Zudem wurde in diesem Jahr im gesamten 1200 Kilometer langen Offshore-Routenkorridor mit den ersten technischen und ökologischen Untersuchungen begonnen. Allerdings fehlen noch in allen betroffenen Ländern Genehmigungen: In Schweden beantragte Nord Stream 2 den Pipelinebau Mitte September 2016. Die Genehmigungsanträge in Deutschland, Dänemark, Finnland und Russland folgen laut dem Unternehmenssprecher Anfang 2017. Der etwa acht Milliarden Euro teure Bau des Doppelstranges verläuft nahezu parallel zur ersten Leitung.

In Sassnitz auf Rügen würde der Pipelinebau – wenn auch zeitlich begrenzt – für etwa 150 zusätzliche Arbeitsplätze sorgen.

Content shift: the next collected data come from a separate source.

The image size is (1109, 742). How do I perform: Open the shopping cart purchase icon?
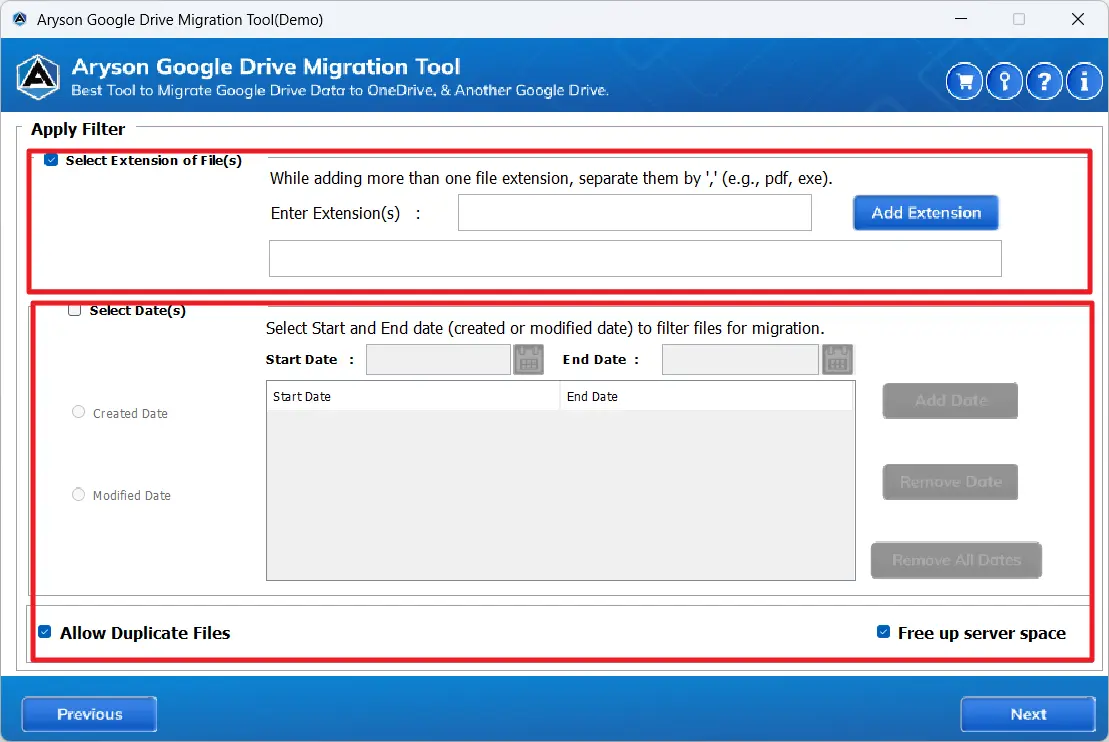click(964, 81)
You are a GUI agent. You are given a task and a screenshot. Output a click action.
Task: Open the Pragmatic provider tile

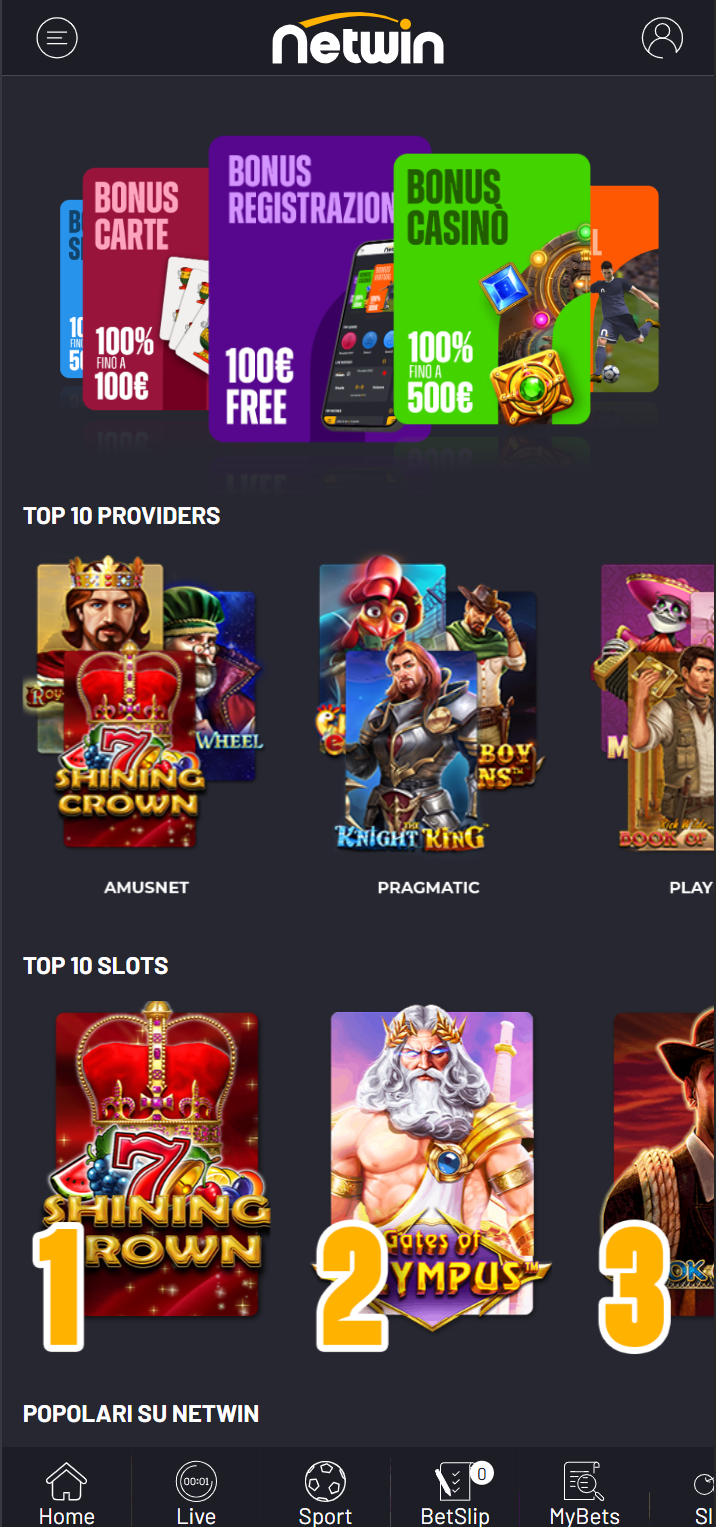tap(428, 704)
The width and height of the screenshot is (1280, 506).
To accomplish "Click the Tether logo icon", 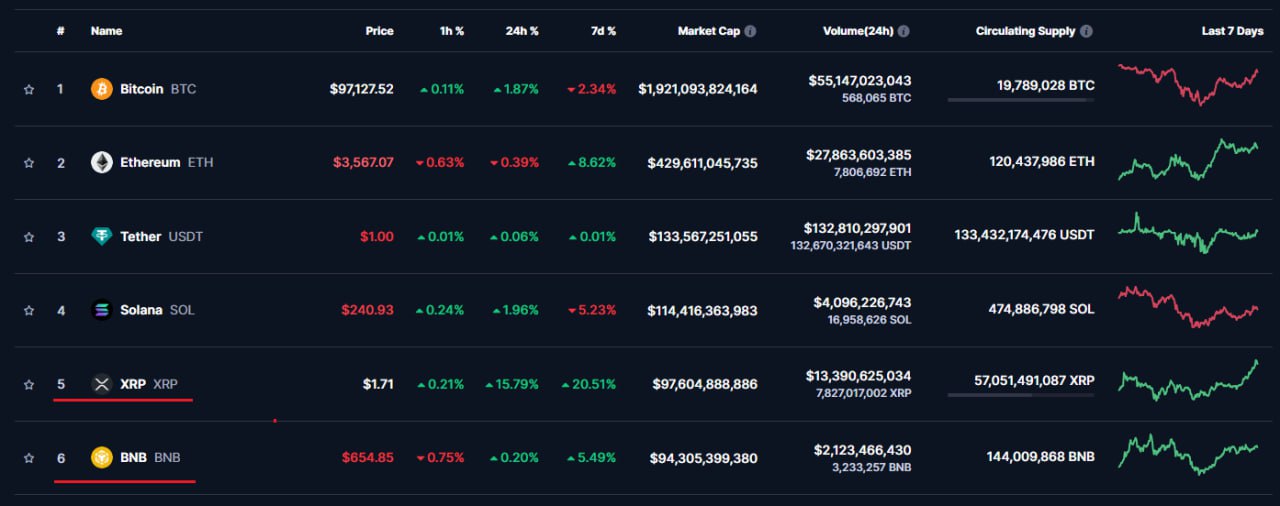I will (102, 236).
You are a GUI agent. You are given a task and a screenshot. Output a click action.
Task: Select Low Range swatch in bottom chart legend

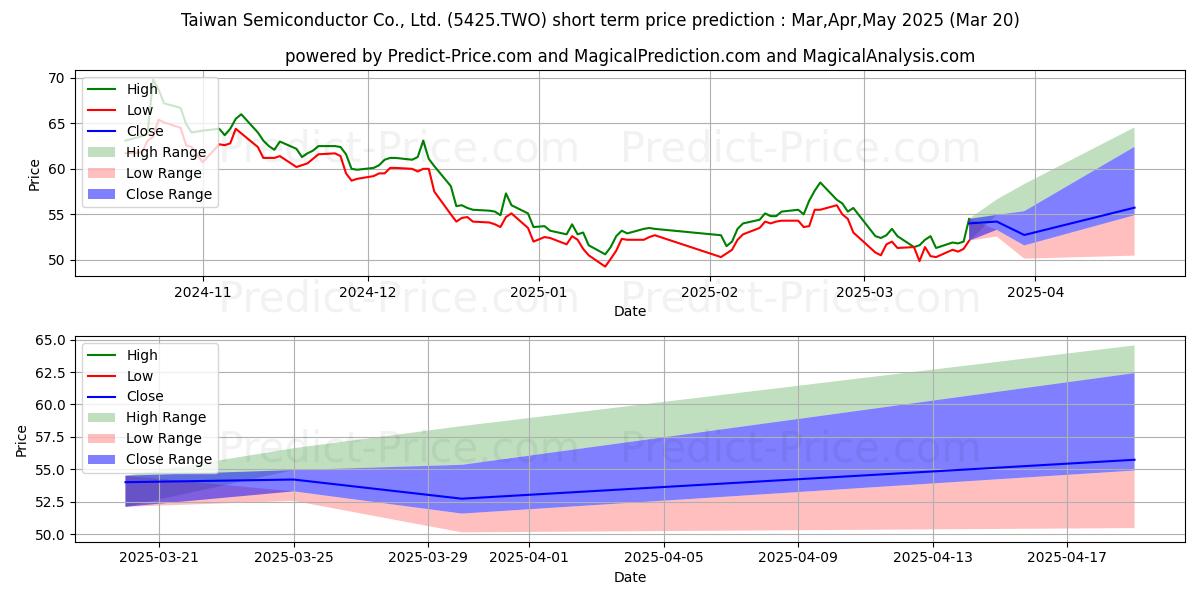point(101,439)
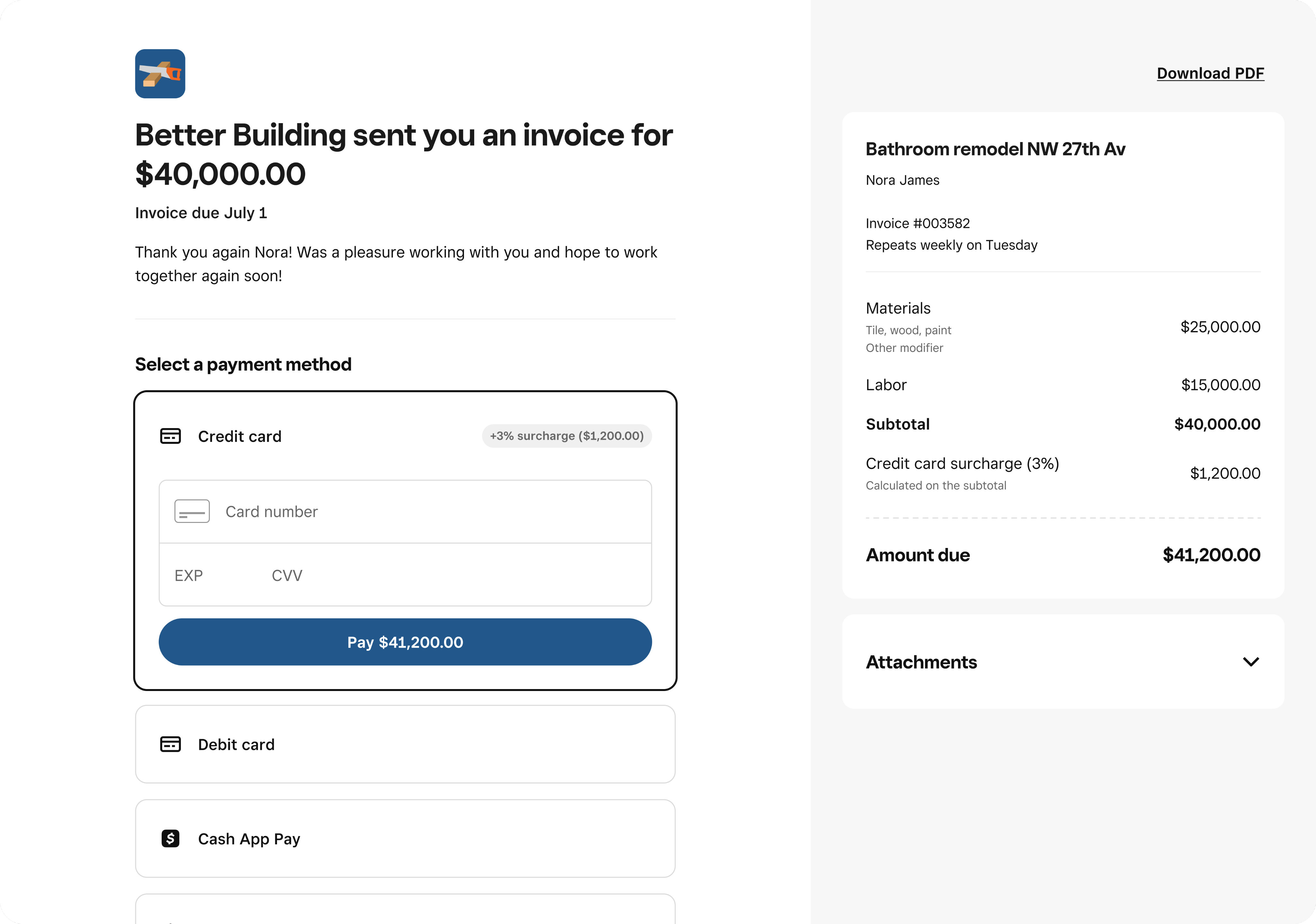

Die Wasco Coatings Europe BV mit Hauptsitz in Malaysia wird auf dem Fährhafen-Gelände rund 90 000 Stahlrohre mit Beton ummanteln und lagern. Sie werden derzeit von Europipe mit Sitz in Mülheim an der Ruhr gefertigt.

Pipeline politisch umstritten

Wie die erste Pipeline ist auch der Bau der zweiten Erdgastrasse umstritten. „Die Bundesregierung sollte abrücken von ihrer Position, wonach Nord Stream 2 ein rein geschäftliches und nicht politisches Projekt sei“, sagte der CDU-Politiker Norbert Röttgen dem Redaktionsnetzwerk Deutschland (RND) (Dienstag). Röttgen ist Vorsitzender des Auswärtigen Ausschusses im Bundestag. „Polen, Balten und Ukrainer sehen durch dieses Pipeline-Projekt ihre Sicherheit bedroht“, sagte er. Das Projekt sei „energie- und außenpolitisch“ falsch.

Probleme hatte es zuletzt in Polen gegeben. Ursprünglich wollte Gazprom gemeinsam mit fünf westlichen Energiekonzernen, darunter der größte deutsche Öl- und Gasproduzent Wintershall, ein Gemeinschaftsunternehmen bilden. Nachdem eine fusionskontrollrechtliche Anmeldung bei der polnischen Wettbewerbsbehörde sich ohne Entscheidung hinzog, nahmen die Unternehmen ihren Antrag zunächst zurück.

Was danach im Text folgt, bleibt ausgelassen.